### WRITTEN REQUEST
Copy out each of the following items word for word, without changing anything.

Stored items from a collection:
==========

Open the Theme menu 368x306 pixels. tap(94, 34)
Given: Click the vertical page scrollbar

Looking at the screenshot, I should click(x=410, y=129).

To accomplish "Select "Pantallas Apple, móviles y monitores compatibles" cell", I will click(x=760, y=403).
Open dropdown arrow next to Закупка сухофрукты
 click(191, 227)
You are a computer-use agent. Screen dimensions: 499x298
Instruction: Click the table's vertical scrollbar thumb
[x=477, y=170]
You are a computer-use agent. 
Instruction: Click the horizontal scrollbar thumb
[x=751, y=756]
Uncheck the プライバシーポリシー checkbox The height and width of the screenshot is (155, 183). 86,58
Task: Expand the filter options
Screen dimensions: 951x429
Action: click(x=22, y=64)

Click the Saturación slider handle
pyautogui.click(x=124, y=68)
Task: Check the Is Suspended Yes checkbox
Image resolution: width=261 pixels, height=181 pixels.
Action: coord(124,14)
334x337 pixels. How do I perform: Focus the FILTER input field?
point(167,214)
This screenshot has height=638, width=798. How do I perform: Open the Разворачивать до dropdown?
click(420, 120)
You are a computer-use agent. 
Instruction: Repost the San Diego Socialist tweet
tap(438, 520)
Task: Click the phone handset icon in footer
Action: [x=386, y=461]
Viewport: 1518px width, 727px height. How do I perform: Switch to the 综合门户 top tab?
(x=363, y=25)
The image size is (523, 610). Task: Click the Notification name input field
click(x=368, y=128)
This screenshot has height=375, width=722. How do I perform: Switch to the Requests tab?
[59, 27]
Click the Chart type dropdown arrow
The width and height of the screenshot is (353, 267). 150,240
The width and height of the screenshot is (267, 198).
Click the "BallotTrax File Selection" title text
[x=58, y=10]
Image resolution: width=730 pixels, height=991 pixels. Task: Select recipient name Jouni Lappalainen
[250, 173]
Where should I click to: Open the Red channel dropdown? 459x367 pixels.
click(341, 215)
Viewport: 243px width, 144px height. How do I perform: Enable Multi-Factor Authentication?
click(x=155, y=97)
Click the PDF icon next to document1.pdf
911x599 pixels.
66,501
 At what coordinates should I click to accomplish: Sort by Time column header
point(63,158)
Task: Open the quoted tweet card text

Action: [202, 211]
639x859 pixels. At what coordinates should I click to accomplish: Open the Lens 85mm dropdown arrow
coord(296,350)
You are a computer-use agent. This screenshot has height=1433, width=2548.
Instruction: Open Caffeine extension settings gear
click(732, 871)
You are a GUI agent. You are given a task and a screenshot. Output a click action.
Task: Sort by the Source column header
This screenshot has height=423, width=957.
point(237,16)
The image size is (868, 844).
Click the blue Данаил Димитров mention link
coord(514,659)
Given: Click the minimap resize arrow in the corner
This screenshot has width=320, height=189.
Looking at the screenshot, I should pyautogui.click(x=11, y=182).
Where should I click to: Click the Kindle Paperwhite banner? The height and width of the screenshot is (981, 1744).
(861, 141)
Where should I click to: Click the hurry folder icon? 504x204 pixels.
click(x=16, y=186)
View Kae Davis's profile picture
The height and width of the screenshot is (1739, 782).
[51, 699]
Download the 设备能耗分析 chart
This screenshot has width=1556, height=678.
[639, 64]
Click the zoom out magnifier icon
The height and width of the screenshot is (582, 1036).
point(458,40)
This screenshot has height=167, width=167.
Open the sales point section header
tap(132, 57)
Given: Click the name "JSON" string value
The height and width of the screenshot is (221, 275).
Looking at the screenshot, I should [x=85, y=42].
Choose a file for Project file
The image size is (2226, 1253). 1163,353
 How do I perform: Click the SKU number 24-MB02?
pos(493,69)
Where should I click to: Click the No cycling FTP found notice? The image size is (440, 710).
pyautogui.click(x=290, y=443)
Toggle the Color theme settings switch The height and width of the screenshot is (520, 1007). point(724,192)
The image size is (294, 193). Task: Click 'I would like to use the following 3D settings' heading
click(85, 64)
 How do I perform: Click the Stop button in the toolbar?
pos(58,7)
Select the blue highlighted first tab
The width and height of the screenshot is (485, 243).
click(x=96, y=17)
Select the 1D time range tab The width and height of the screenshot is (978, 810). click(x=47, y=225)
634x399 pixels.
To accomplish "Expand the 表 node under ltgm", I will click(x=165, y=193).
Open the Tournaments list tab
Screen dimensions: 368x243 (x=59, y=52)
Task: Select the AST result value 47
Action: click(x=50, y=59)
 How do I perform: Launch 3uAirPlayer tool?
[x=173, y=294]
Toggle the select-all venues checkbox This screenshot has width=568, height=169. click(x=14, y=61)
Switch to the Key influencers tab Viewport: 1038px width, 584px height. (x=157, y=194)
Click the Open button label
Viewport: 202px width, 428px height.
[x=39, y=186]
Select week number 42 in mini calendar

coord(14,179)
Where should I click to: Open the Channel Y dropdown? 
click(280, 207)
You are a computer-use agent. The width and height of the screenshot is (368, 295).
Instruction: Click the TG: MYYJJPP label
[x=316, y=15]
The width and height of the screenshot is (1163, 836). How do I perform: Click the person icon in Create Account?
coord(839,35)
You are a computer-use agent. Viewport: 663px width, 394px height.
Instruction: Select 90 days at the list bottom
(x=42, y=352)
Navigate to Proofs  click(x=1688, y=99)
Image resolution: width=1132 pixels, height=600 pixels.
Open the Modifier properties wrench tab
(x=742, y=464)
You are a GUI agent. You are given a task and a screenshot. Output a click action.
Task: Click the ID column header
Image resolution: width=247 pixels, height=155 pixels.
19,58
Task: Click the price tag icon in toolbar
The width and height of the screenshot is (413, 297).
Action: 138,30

==========

### EXERCISE RESPONSE
Open the Theme menu 368x306 pixels. tap(94, 34)
Given: Click the vertical page scrollbar

Looking at the screenshot, I should click(x=410, y=129).

To accomplish "Select "Pantallas Apple, móviles y monitores compatibles" cell", I will click(x=760, y=403).
Open dropdown arrow next to Закупка сухофрукты
 click(191, 227)
You are a computer-use agent. Screen dimensions: 499x298
Instruction: Click the table's vertical scrollbar thumb
[x=477, y=170]
You are a computer-use agent. 
Instruction: Click the horizontal scrollbar thumb
[x=751, y=756]
Uncheck the プライバシーポリシー checkbox The height and width of the screenshot is (155, 183). 86,58
Task: Expand the filter options
Screen dimensions: 951x429
Action: click(x=22, y=64)

Click the Saturación slider handle
pyautogui.click(x=124, y=68)
Task: Check the Is Suspended Yes checkbox
Image resolution: width=261 pixels, height=181 pixels.
Action: coord(124,14)
334x337 pixels. How do I perform: Focus the FILTER input field?
point(167,214)
This screenshot has height=638, width=798. How do I perform: Open the Разворачивать до dropdown?
click(420, 120)
You are a computer-use agent. 
Instruction: Repost the San Diego Socialist tweet
tap(438, 520)
Task: Click the phone handset icon in footer
Action: [x=386, y=461]
Viewport: 1518px width, 727px height. How do I perform: Switch to the 综合门户 top tab?
(x=363, y=25)
The image size is (523, 610). Task: Click the Notification name input field
click(x=368, y=128)
This screenshot has height=375, width=722. How do I perform: Switch to the Requests tab?
[59, 27]
Click the Chart type dropdown arrow
The width and height of the screenshot is (353, 267). 150,240
The width and height of the screenshot is (267, 198).
Click the "BallotTrax File Selection" title text
[x=58, y=10]
Image resolution: width=730 pixels, height=991 pixels. Task: Select recipient name Jouni Lappalainen
[250, 173]
Where should I click to: Open the Red channel dropdown? 459x367 pixels.
click(341, 215)
Viewport: 243px width, 144px height. How do I perform: Enable Multi-Factor Authentication?
click(x=155, y=97)
Click the PDF icon next to document1.pdf
911x599 pixels.
66,501
 At what coordinates should I click to accomplish: Sort by Time column header
point(63,158)
Task: Open the quoted tweet card text

Action: [202, 211]
639x859 pixels. At what coordinates should I click to accomplish: Open the Lens 85mm dropdown arrow
coord(296,350)
You are a computer-use agent. This screenshot has height=1433, width=2548.
Instruction: Open Caffeine extension settings gear
click(732, 871)
You are a GUI agent. You are given a task and a screenshot. Output a click action.
Task: Sort by the Source column header
This screenshot has height=423, width=957.
point(237,16)
The image size is (868, 844).
Click the blue Данаил Димитров mention link
coord(514,659)
Given: Click the minimap resize arrow in the corner
This screenshot has width=320, height=189.
Looking at the screenshot, I should pyautogui.click(x=11, y=182).
Where should I click to: Click the Kindle Paperwhite banner? The height and width of the screenshot is (981, 1744).
(861, 141)
Where should I click to: Click the hurry folder icon? 504x204 pixels.
click(x=16, y=186)
View Kae Davis's profile picture
The height and width of the screenshot is (1739, 782).
[51, 699]
Download the 设备能耗分析 chart
This screenshot has width=1556, height=678.
[639, 64]
Click the zoom out magnifier icon
The height and width of the screenshot is (582, 1036).
point(458,40)
This screenshot has height=167, width=167.
Open the sales point section header
tap(132, 57)
Given: Click the name "JSON" string value
The height and width of the screenshot is (221, 275).
Looking at the screenshot, I should [x=85, y=42].
Choose a file for Project file
The image size is (2226, 1253). 1163,353
 How do I perform: Click the SKU number 24-MB02?
pos(493,69)
Where should I click to: Click the No cycling FTP found notice? The image size is (440, 710).
pyautogui.click(x=290, y=443)
Toggle the Color theme settings switch The height and width of the screenshot is (520, 1007). point(724,192)
The image size is (294, 193). Task: Click 'I would like to use the following 3D settings' heading
click(85, 64)
 How do I perform: Click the Stop button in the toolbar?
pos(58,7)
Select the blue highlighted first tab
The width and height of the screenshot is (485, 243).
click(x=96, y=17)
Select the 1D time range tab The width and height of the screenshot is (978, 810). click(x=47, y=225)
634x399 pixels.
To accomplish "Expand the 表 node under ltgm", I will click(x=165, y=193).
Open the Tournaments list tab
Screen dimensions: 368x243 (x=59, y=52)
Task: Select the AST result value 47
Action: click(x=50, y=59)
 How do I perform: Launch 3uAirPlayer tool?
[x=173, y=294]
Toggle the select-all venues checkbox This screenshot has width=568, height=169. click(x=14, y=61)
Switch to the Key influencers tab Viewport: 1038px width, 584px height. (x=157, y=194)
Click the Open button label
Viewport: 202px width, 428px height.
[x=39, y=186]
Select week number 42 in mini calendar

coord(14,179)
Where should I click to: Open the Channel Y dropdown? 
click(280, 207)
You are a computer-use agent. The width and height of the screenshot is (368, 295).
Instruction: Click the TG: MYYJJPP label
[x=316, y=15]
The width and height of the screenshot is (1163, 836). How do I perform: Click the person icon in Create Account?
coord(839,35)
You are a computer-use agent. Viewport: 663px width, 394px height.
Instruction: Select 90 days at the list bottom
(x=42, y=352)
Navigate to Proofs  click(x=1688, y=99)
Image resolution: width=1132 pixels, height=600 pixels.
Open the Modifier properties wrench tab
(x=742, y=464)
You are a GUI agent. You are given a task and a screenshot. Output a click action.
Task: Click the ID column header
Image resolution: width=247 pixels, height=155 pixels.
19,58
Task: Click the price tag icon in toolbar
The width and height of the screenshot is (413, 297).
Action: 138,30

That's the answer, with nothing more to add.